Ailleurs, on se pose la question des tactiques à employer face à cet ennemi diffus, qui a vite compris qu’il doit refuser un affrontement direct qui lui est défavorable, et qui, sans états d’âme, sait ne pas s’embarrasser de ses blessés comme le firent, pour leur perte, les colonnes françaises de la RC4. Repli sur le « delta utile », ou contrôle des frontières lointaines ? Emploi de l’artillerie, et des bombardements, ou éparpillements de petits groupes de commandos ? Peut-on amener le vietminh au combat par des forces projetées implantées dans des « hérissons » et le briser ainsi ? À Na San, en novembre 1952, Giap échoue dans son attaque et perd 3.500 hommes. Mais un an et demi après, en mars 1954, ses pertes énormes – entre 10.000 et 20.000 tués et blessés – lui permettent de l’emporter dans une autre cuvette, celle de Diên Biên Phu. Pour nos troupes, on comptera 7 000 tués, blessés ou disparus sur Anne-Marie, Béatrice, Claudine, Dominique, Éliane, Gabrielle, Huguette, Isabelle ou Junon ; et près de 10 000 prisonniers, dont 60 % mourront dans les camps.
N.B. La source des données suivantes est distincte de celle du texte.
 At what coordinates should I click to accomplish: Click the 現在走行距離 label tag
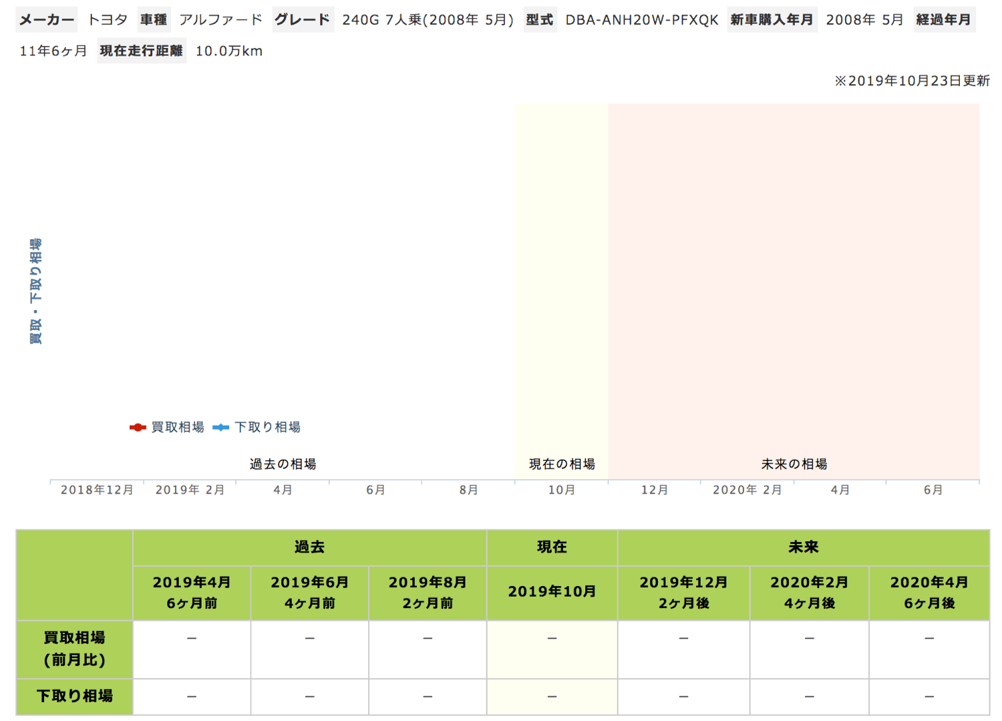(142, 51)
Trois mois après la chute de ce camp retranché dont Jean-Pax Méfret chantera plus tard le souvenir – le texte de sa chanson est dans la notice –, le 21 juillet 1954, le cessez-le feu est signé à Genève. Sur le Pasteur, les survivants voient s’éloigner un rivage qu’ils n’oublieront pas. C’est tout le mérite, nous le disions, de ce superbe ouvrage, riche, clair, précis, dont le foisonnement se découvre par petites touches, que, non content de nous offrir des éléments de compréhension et d’analyse géopolitique et stratégique d’un conflit important, il puisse aussi nous en rendre l’ambiance et parvenir à nous faire comprendre ce qui se cache derrière « l’Indo », ce mot de passe de toute une génération.